OLS with HC3-robust standard errors, FY2023 n=4,765, R² = 0.447, VIF<2.7 throughout. Predictors: size, ownership, teaching, rural, region, provider type (CAH / specialty / general), and payer mix — deliberately excluding markup and cost-to-charge because Step 5 flagged them as mechanical co-derivatives of realization. Critical Access Hospitals +0.151 and Specialty (psych / rehab) +0.190 dominate. Size’s raw effect (−0.092 without CAH in the model) collapses to −0.030 per 10× once CAH is controlled — the size effect was partly CAH all along. Government’s raw ~11-point realization edge (Steps 3 / 8) shrinks to +3 points net of size and CAH; teaching (~0) and rural (+0.005) dissolve entirely. For-profit lands at −0.070 (the markup signature). The Medicare day-share coefficient is +0.239 and Medicaid +0.198 — net of everything, more public-payer load goes with higher realization, decisively busting the folk story.
A parallel operating-margin model confirms the ownership flip rigorously: net of controls, For-profit +0.198 and Government −0.323 versus Nonprofit. For-profits realize least but earn most; Government realize most but lose most. The real ownership story lives in margin, not realization.

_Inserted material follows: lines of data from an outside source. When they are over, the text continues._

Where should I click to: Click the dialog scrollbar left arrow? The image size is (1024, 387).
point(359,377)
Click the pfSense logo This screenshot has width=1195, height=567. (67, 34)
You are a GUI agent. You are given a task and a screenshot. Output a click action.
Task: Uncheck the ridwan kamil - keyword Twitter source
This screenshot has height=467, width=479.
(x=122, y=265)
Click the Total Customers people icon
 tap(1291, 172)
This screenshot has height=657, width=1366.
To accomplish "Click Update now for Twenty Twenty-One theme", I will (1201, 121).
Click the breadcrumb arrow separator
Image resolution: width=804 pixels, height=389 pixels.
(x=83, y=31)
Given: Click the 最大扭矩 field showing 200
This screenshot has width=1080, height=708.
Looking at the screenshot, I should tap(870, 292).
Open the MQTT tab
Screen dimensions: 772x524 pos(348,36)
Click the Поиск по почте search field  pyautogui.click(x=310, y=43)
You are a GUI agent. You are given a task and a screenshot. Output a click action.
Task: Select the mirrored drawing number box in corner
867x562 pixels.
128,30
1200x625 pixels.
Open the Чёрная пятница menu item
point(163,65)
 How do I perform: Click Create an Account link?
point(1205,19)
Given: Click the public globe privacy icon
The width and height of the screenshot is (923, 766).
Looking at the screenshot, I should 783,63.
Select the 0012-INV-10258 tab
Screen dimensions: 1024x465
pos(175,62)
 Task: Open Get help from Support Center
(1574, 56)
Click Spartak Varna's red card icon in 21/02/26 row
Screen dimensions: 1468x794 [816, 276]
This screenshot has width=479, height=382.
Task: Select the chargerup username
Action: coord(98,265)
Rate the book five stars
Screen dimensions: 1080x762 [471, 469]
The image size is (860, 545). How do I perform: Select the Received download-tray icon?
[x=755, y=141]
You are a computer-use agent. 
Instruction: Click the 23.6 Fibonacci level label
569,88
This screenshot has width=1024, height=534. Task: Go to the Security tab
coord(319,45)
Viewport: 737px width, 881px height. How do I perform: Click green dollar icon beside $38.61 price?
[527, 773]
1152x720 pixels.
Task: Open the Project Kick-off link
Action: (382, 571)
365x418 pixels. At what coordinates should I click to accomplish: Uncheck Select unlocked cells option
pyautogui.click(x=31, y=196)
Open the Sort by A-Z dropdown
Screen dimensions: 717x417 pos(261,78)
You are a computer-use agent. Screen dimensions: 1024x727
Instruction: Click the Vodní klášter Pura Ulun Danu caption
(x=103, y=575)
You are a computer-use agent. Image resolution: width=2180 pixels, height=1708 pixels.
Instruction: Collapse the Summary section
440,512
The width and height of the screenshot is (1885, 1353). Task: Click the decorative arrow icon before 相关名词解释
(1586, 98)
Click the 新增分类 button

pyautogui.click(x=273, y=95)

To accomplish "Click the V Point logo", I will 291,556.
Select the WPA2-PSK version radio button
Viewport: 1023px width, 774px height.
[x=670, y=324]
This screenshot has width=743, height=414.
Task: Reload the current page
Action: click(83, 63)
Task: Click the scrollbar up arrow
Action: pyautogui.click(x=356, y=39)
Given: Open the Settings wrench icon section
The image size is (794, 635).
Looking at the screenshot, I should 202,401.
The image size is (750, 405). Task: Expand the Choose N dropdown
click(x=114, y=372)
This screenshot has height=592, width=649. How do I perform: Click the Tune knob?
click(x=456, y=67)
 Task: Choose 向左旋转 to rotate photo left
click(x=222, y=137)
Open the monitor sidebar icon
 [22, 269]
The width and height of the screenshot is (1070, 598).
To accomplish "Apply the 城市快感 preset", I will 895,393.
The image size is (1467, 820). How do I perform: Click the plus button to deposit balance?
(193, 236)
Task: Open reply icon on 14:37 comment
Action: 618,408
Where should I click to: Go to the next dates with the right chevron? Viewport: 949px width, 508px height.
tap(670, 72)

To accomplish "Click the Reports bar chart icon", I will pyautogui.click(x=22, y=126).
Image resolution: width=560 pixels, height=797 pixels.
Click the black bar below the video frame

| Finding | Implication for a consulting deliverable |
|---|---|
| Median realization 0.327 vs dollar-weighted 0.243 | Benchmark single hospitals on the hospital median; benchmark networks and payer spend on the dollar weight — they answer different questions. |
| Contractual gap is 74% explained by markup | Net-to-cost (median ~1.14, CV 0.25) is a cleaner CFO benchmark than realization for collections discipline. |
| Public-payer share → higher realization (net of size) | The “Medicaid pays badly” story belongs on operating margin, not realization. Don’t misdiagnose payer-mix exposure on the wrong metric. |
| For-profit: realization 0.10, margin +22% at 500+ beds | Realization measures discount depth, not profitability. Aggressive chargemasters at scale couple low realization with the highest patient-care margins in the system. |
| Government’s raw realization edge shrinks 11pt → 3pt | Half the “Government realizes more” story is bed-size and CAH composition. Apples-to-apples segment comparisons need ownership × size grids, not raw ownership medians. |
All scripts are plain .py files run in numbered order, not notebooks — every step is reproducible end-to-end from the CMS source CSVs. Phase 1 (Steps 1–7): load and inventory by data-dictionary code, distribution of the headline metric, raw segment breakdowns ranked by Kruskal–Wallis effect size, missingness audit with chi-square tests on every segment dimension (the “informative missingness” check that protects the Phase-2 ownership comparisons), tag-don’t-drop cleaning with a validity flag (gross ≥ $100k, realization ∈ (0, 0.99]), correlation / redundancy analysis (which surfaced contractual-ratio, cost-to-charge, and markup as mechanical co-derivatives of realization and disqualified them as predictors), and 15 justified engineered features. Phase 2 (Steps 8–12): the five analyses above, each gated, each with a written “what to look for” note saved alongside its figure. Phase 3 (Steps 13–16): pre-aggregated JSON exported to the dashboard, then a single self-contained Plotly file (~349 KB) with live cross-filtering and a regression toggle, then this case-study wrapper.
CMS Hospital Provider Cost Report PUF, 18,220-row 3-year panel. Pandas-driven cleaning and feature engineering, statsmodels OLS with HC3 robust standard errors for the capstone, a single self-contained Plotly.js dashboard with the per-hospital record array inlined for live re-aggregation under user filters.